8 1話・1(1-1後半)
ダンタリオン
「ふい~…久々の山道と戦闘は身体にこたえるわい…」
レアム
「まだ子供なのに爺さんみたいなこと言ってんなよ」
ダンタリオン
「追放前から数えて何年いきてきたと思っておる」
「お主の30…いや50倍は長く生きておるのじゃぞ」
レアム
「だったら全員爺さんじゃねぇか」
「その割にブネもフラウロスも全っ然元気そうだぜ」
フラウロス
「当たり前だっつーの
そこのジジイと一緒にすんな!」
「おいダンタリオン、休憩なんてやめてさっさと次の幻獣倒しに行くぞ
こっちはさっさと帰って金だけ貰いたいんだからな!」
ブネ
「そんなに急がんでも長丁場にはならねえさ
『大討伐』の討ち漏らしを狩るだけなんだからな」
「そんな訳なんで、うちの『軍団長』さまにもアジトで休んでもらってるってわけだ」
ダンタリオン
「まったくフラウロスの奴め
幻獣討伐に給与が出るようになった途端に張りきりおって…」
レアム
「その『キューヨ』ってのは今まで貰えなかったのか?」
ブネ
「給与ってのは、まぁ『カネ』のことだ」
「お前もこっちに来てから少しはそれで買い物したことあるだろ?」
レアム
「こっちの世界は何でもカネだよな
アレがなきゃ飯も食えねぇとか、メギドラルじゃありえねえぜ」
フラウロス
「金を払わずにメシ食う方法もあるけどな!
帰ったら教えてやってもいいぜレアム」
ダンタリオン
「これ!変なことを吹き込もうとするでない」
「お金はヴァイガルドにおいて、一般的に仕事に対して支払われる報酬になっておるんじゃ
メギドラルでも戦争に勝ったり、議会から請け負った任務の達成でフォトンが獲られるじゃろ?
レジェ・クシオでは最低限の食事は支給されておるが、そもそも大なり小なり得た報酬、つまりフォトンを納めることであの街に居続けられるのじゃ」
「メギドラルで戦功を積むことで報酬を得られるように、今回の儂らの場合はヴィータたちの暮らしを脅かす幻獣共を倒すことが報酬に繋がるわけじゃな」
レアム
「つまりカネってのはフォトンみてーなもんか…?」
「だったらフォトンでいいんじゃねぇのか?こんなにフォトンがあふれてる世界ならよ…」

• データ抜粋:
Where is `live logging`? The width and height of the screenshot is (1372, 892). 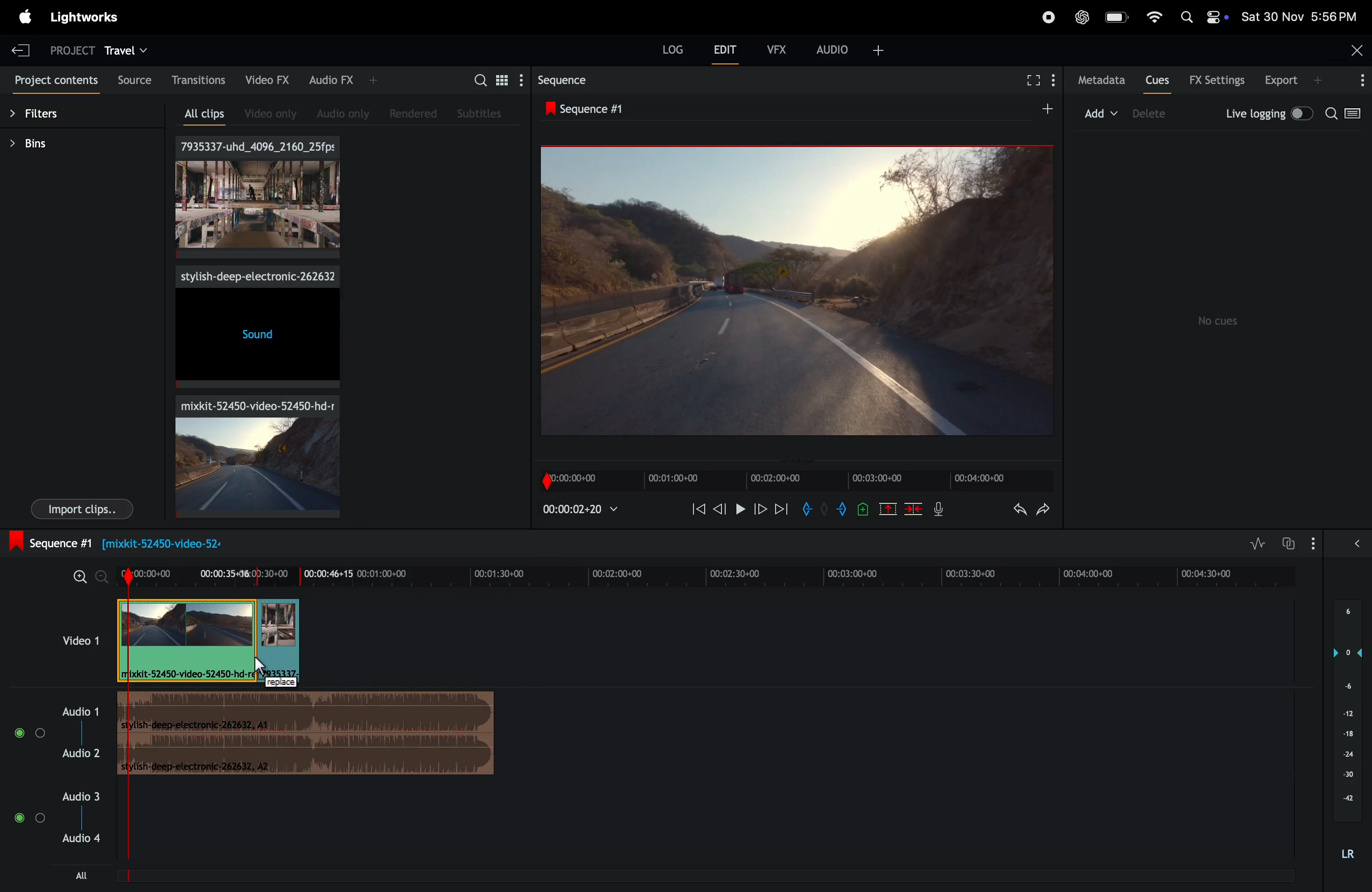
live logging is located at coordinates (1266, 112).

• 目的 1:
幻獣討伐の報酬をめぐる会話の原文から、「レジェ・クシオでは最低限の食」で始まり「ンがあふれてる世界ならよ…」」で終わる部分を、終わりの語句も含めて一字一句違えずに打ち直してもらえますか？
• 目的 2:
幻獣討伐の報酬をめぐるダンタリオンたちの会話を、最後のせりふの後から書き継いでもらえますか？

• 想定解答 1:
レジェ・クシオでは最低限の食事は支給されておるが、そもそも大なり小なり得た報酬、つまりフォトンを納めることであの街に居続けられるのじゃ」
「メギドラルで戦功を積むことで報酬を得られるように、今回の儂らの場合はヴィータたちの暮らしを脅かす幻獣共を倒すことが報酬に繋がるわけじゃな」
レアム
「つまりカネってのはフォトンみてーなもんか…?」
「だったらフォトンでいいんじゃねぇのか?こんなにフォトンがあふれてる世界ならよ…」

• 想定解答 2:
ブネ
「ヴィータにはフォトンが見えんからな
だが、メギドラルでなんにしてもフォトンが求められるのとは確かに似ているかもしれん
フォトンが枯渇した土地での生活がままならんのも、こちらの世界の金も同じようなことになるしな」
フラウロス
「そんな大切な金をソロモンも、王都のクソハルマ共も俺たちに支払ってこなかったんだぜ
ヒデェ話だと思うだろ?」
レアム
「なっ…そうなのか?」
ブネ
「バカいってんじゃねぇ
ヴァイガルドが滅ぶかって時にいちいち幻獣1匹1匹に報酬金なんて支払ってられるか…」
「それに一応多少のゴルドは支払われていただろう」
ダンタリオン
「金だけではないぞ
アジトで暮らすことも許されておったし、朝昼晩と食事だって皆で分担して出ておったであろうが」
「フラウロス、お主もそれでアジトに居着いておったくせにレアムによからぬことを吹き込むでない」
レアム
「それがどうして今は貰えるようになったんだ?」
ブネ
「三界総出で行った『大討伐』のおかげで随分とヴァイガルドから幻獣を駆逐できたからな
今はようやく幻獣討伐と報酬のバランスが取れるようになったってわけだ」
レアム
「ふーん…じゃあ今よりもっと幻獣がうじゃうじゃいた戦場で戦ってきたのかあの『ソロモン王』は…』
フラウロス
「…んっ?おい、爺さんの休憩はここまでみたいだぜ」
「幻獣が向こうからわざわざやられに来やがった!」
ブネ
「よし!戦闘再開だ!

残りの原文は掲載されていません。